The flying kangaroo also went from being the worst-performing airline in the country for cancellations to being the best.

However, Qantas-owned subsidiary Jetstar had another shocker of a month after it was revealed to be the worst airline for delays and second worst for cancellations.

Pre-COVID on-time performance data across all airlines was nudging 90 per cent. Now it’s hovering in the high 60s; plenty of room for improvement, especially with the Christmas holidays approaching.

The numbers

New data shows that 74.2 per cent of Qantas and QantasLink flights arrived on time in September, overtaking Virgin and Virgin Australia Regional Airlines (which operates out of Perth).

It’s quite the comeback given that earlier in the year, Qantas fell out of the top five rankings for the world’s best airlines amid a massive wave of customer dissatisfaction.

In August, airline boss Alan Joyce apologised to customers and assured the public the national carrier was “working hard to get back to our best”.

BITRE data released this week by the Department of Transport showed on-time performance across all major airlines averaged 69.3 per cent for on-time arrivals and 68.5 per cent for on-time departures.

This month the rate of cancellations was 2.9 per cent, that’s higher than the long-term average of 2.1 per cent.

Jetstar had the worst on-time performance in October, with just 61 per cent of its flights departing on time.

The budget airline’s domestic on-time performance did increase by more than four points, and its cancellation rate decreased by nearly six points.

A Jetstar spokesperson told The New Daily that while their on-time performance had improved, the airline still had work to do to improve on its performance.

“We’re almost back to pre-COVID levels, but we know there is more work to be done,” the spokesperson said.
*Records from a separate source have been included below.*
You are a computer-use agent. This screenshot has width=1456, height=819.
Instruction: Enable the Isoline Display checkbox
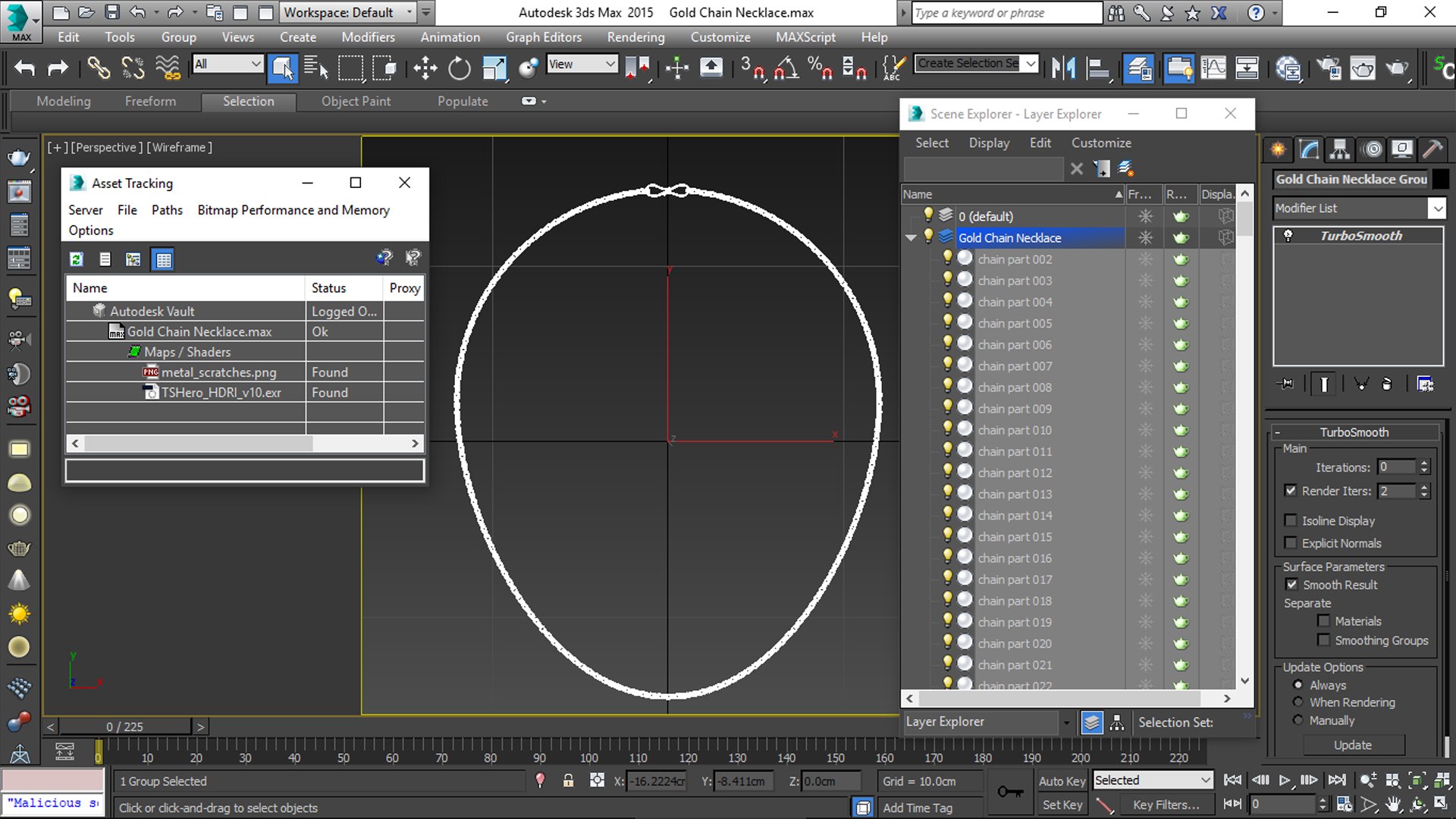[x=1291, y=521]
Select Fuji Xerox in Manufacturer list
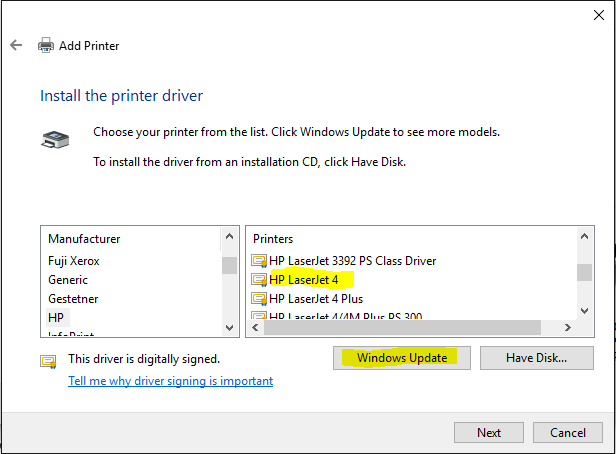 74,261
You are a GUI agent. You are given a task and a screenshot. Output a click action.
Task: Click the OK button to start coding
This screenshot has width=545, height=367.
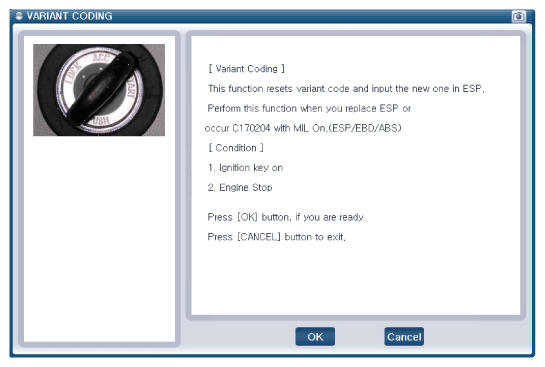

“We remain focused on strengthening our operations further ahead of the year-end peak by continuing to invest in staff and resources to ensure we provide our customers a smooth and enjoyable experience.”

Professor Rico Merkert, chair in transport and supply chain management at the University of Sydney, told TND that airlines were not wholly to blame for poor on-time performance.

A combination of issues with ground operations and poor weather at regional airports likely affected performance across the industry, he said.

“There still quite a lot of room for improvement,” Professor Merkert said.

“During Christmas, there will likely be the usual season hiccups with demand going up … So I’d be surprised if December was a super good month in terms of performance.”

Earlier this month, Intrepid Travel’s chief commercial officer, Brett Mitchell, told TND he thought there would be fewer delays this holiday season.

“Clearly, holidays are always a tricky time to travel, so if you can avoid travelling at that time, maybe you should,” Mr Mitchell said.

“But I do think this holiday season will be better than the last one – I expect it will be a vast improvement as far as delays.”

Mr Mitchell advises travellers to plan ahead and to “get in the right frame of mind” before flying.

“There’s always hiccups but plan ahead, track your flights, get travel insurance … and be patient.”